Die bisherige LuFV I ist das zentrale Instrument zur Finanzierung von Investitionen zum Erhalt des Schienennetzes. Sie umfasst derzeit ein Volumen von drei Milliarden Euro pro Jahr, wozu der Bund etwa 2,5 Milliarden Euro und die Eisenbahninfrastrukturunternehmen eine halbe Milliarde Euro beisteuern. Die Laufzeit der ersten LuFV reichte ursprünglich von 2009 bis 2013 und wurde um zwei Jahre verlängert.
Die LuFV II soll ab dem 1. Januar 2015 eine Laufzeit von fünf Jahren haben. Der Bundeszuschuss soll in dieser Zeit vier Milliarden Euro jährlich betragen, also insgesamt 20 Milliarden Euro. Zudem will die Bahn AG selbst in dieser Zeit acht Milliarden Euro in das Netz investieren.
Für Alexander Kirchner von der Eisenbahn- und Verkehrsgewerkschaft (EVG) ist die bisherige LuFV I „unstrittig unterdotiert“. Deshalb begrüßt die EVG in ihrer Stellungnahme die mit der LuFV II vorgesehene höhere Mittelausstattung als „längst überfälligen Schritt“. Zudem werde mit der LuFV II eine ausreichende Planungssicherheit für die Infrastrukturfinanzierung für zumindest fünf Jahre gesichert. Dies sei eine unverzichtbare Voraussetzung für eine demografiefeste Personalplanung seitens der Infrastrukturunternehmen einerseits und einen menschenwürdigen und wertschätzenden Personaleinsatz andererseits.
Kirchner geht davon aus, dass wegen der besseren Finanzausstattung mehr Personal gebraucht wird. Zugleich bedauert er, dass die angestrebte Überjährigkeit des Mittelabrufs in der LuFV II nicht umgesetzt worden sei. Dadurch hätte angesichts der mangelnden personellen Ausstattung Vorsorge getroffen werden können.
Dr. Volker Kefer von der Deutschen Bahn AG erwartet, dass mindestens 1.500 Personen zusätzlich eingestellt werden müssen. Er betonte, dass mit der LuFV II jeder Euro, den die Bahn AG in der Infrastruktur verdient, in Erhaltungsmaßnahmen investiert würde.

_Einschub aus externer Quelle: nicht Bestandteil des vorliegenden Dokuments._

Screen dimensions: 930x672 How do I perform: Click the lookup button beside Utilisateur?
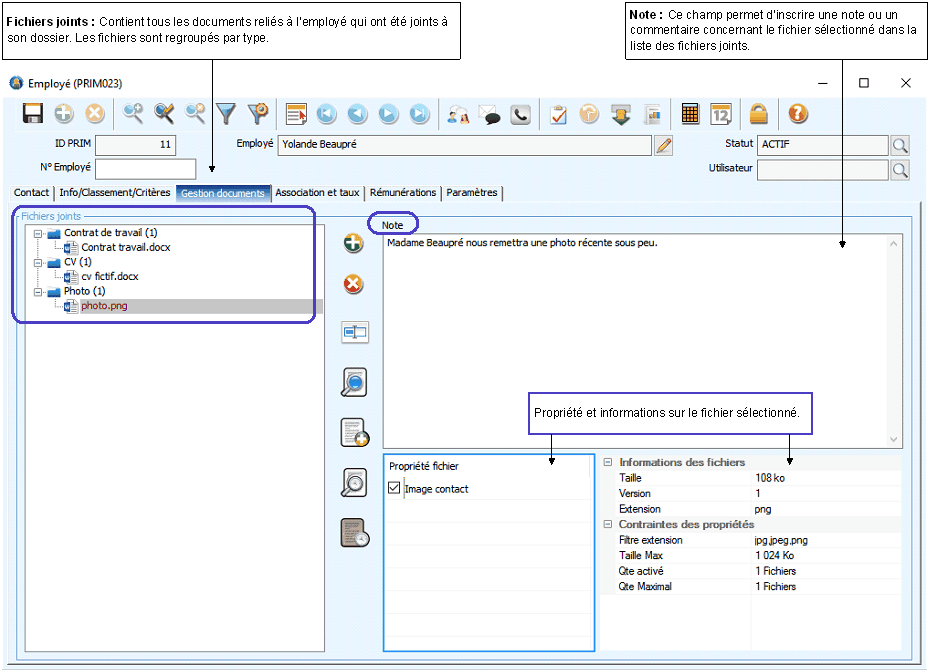[x=900, y=170]
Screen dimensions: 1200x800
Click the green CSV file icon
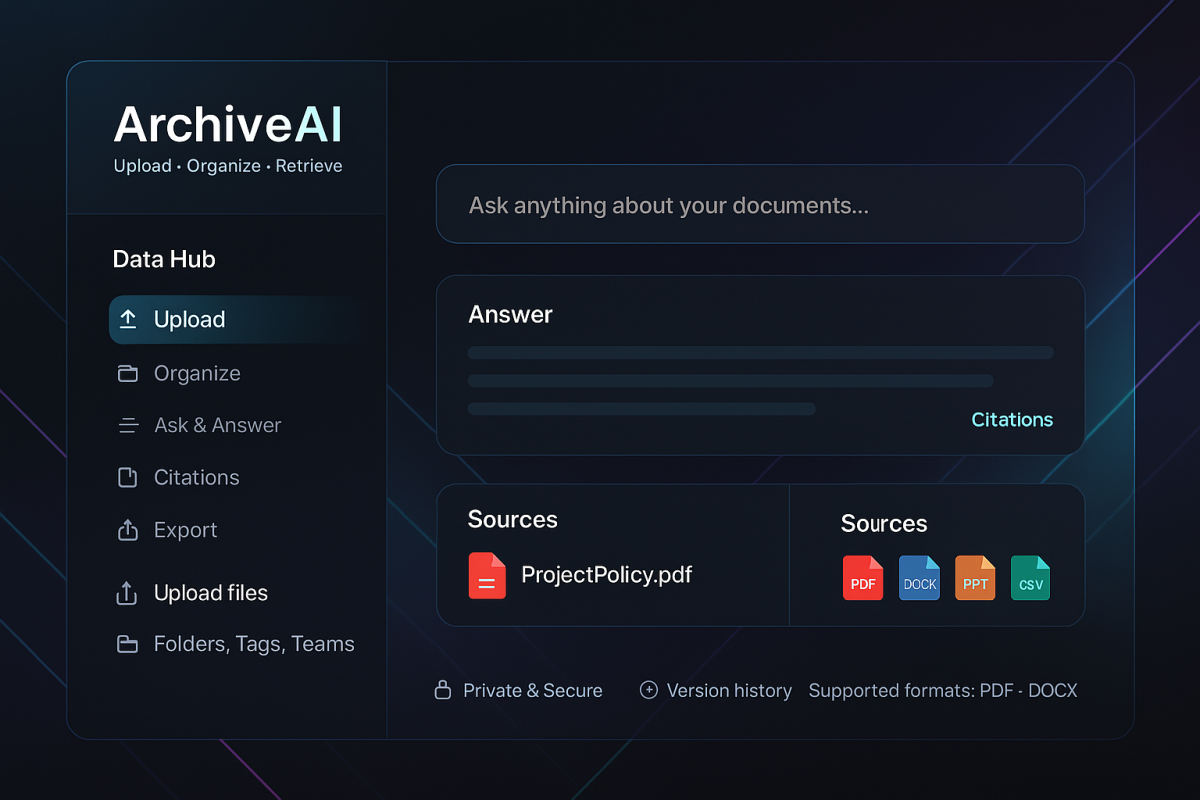[1031, 578]
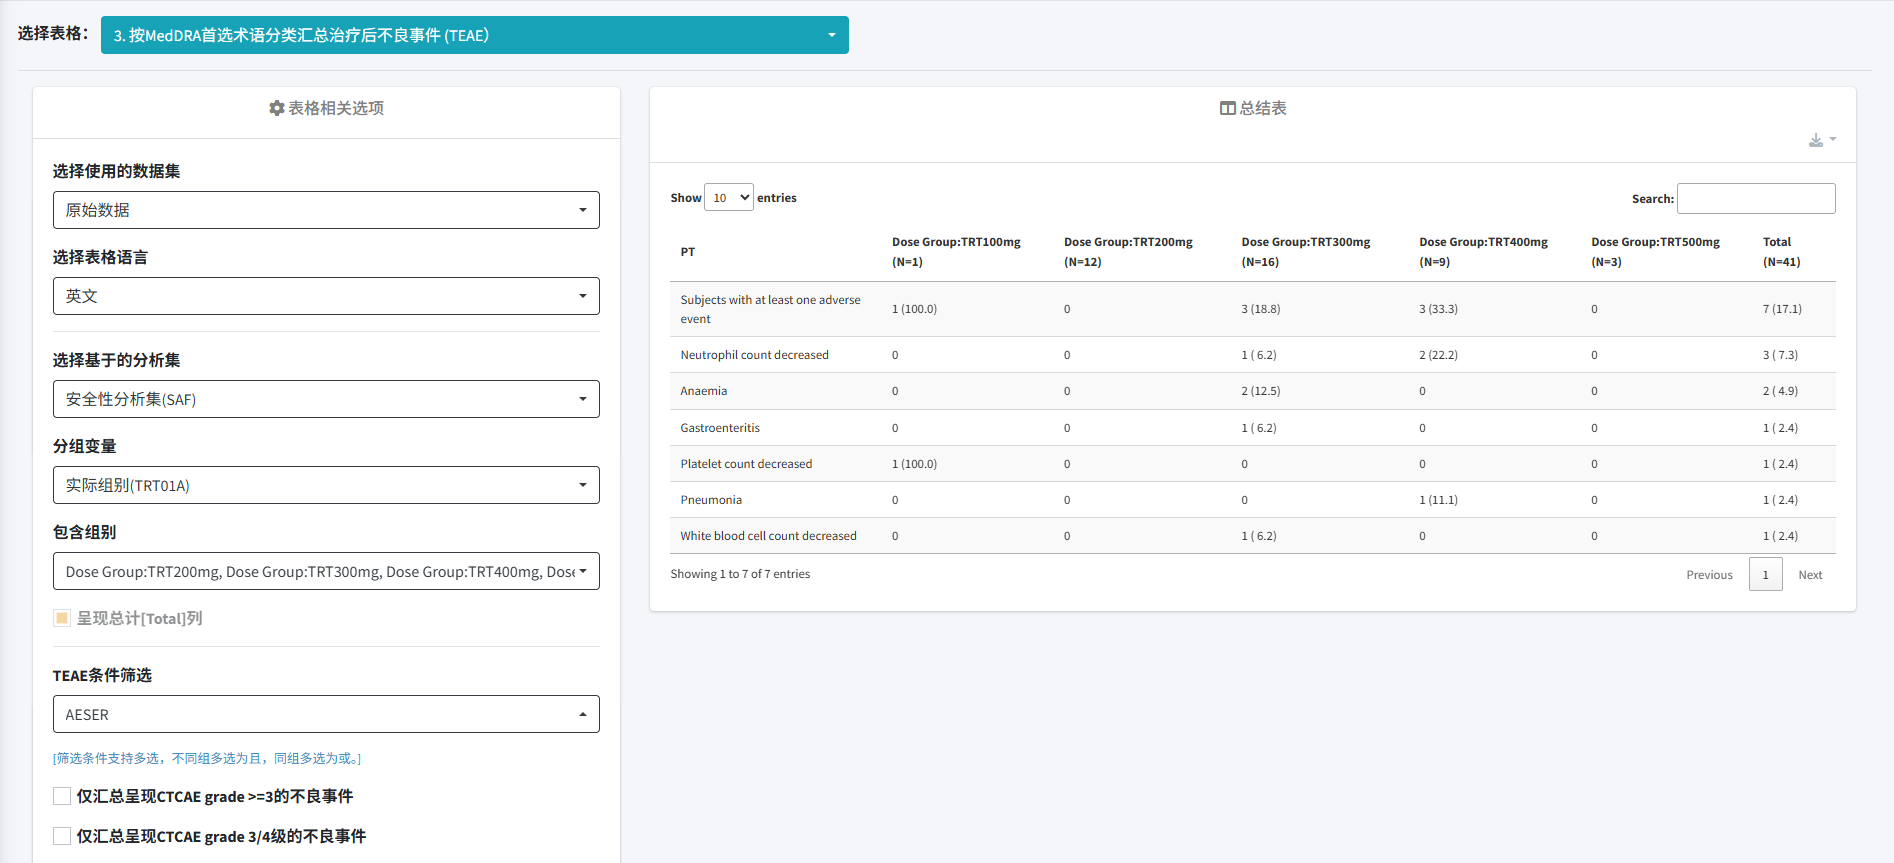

Für Dirk Flege (Allianz pro Schiene) ist die LuFV II geeignet, die Schienenwege des Bundes in qualitativ hochwertigem Zustand zu erhalten und zu verbessern. Damit die zur vollständigen Finanzierung der LuFV II erforderlichen Dividendenziele auch tatsächlich erreicht werden können, müsse die LuFV II durch eine Verkehrspolitik des Bundes flankiert werden, die die Wettbewerbsfähigkeit des Schienenverkehrs insgesamt stärkt, fordert er in seiner schriftlichen Stellungnahme.
Kritischer sieht Axel Zentner vom Bundesrechnungshof die Pläne. Die LuFV II enthalte in einzelnen Punkten Verbesserungen gegenüber der LuFV I. „Dies sind jedoch meist Detailänderungen“, heißt es in seiner Stellungnahme. Dagegen hält der Rechnungshof substanzielle Verbesserungen für erforderlich, damit das Finanzierungsverfahren auch den Interessen des Gesetzgebers, des Eigentümers und des Zuwendungsgebers Bund gerecht wird.
Der aktuelle Entwurf der LuFV II ist aus Sicht des Bundesrechnungshofes haushalts- und zuwendungsrechtlich bedenklich und zu einseitig auf die unternehmerischen Interessen der Deutsche Bahn AG ausgerichtet. Vor diesem Hintergrund empfehlen die Rechnungsprüfer, die notwendigen Verbesserungen so im Vertrag zu verankern, dass die Interessen des Bundes gewahrt sind.
Prof. Dr. Christian Böttger von der Hochschule für Technik und Wirtschaft Berlin sieht ebenfalls keine fundamentalen Verbesserungen von der ersten zur zweiten LuFV. Aus ökonomischer Sicht sei ein „andauernder Substanzverzehr“ der Infrastruktur zu erkennen, der sich in steigenden Zugverspätungen und längeren Fahrtzeiten spiegle.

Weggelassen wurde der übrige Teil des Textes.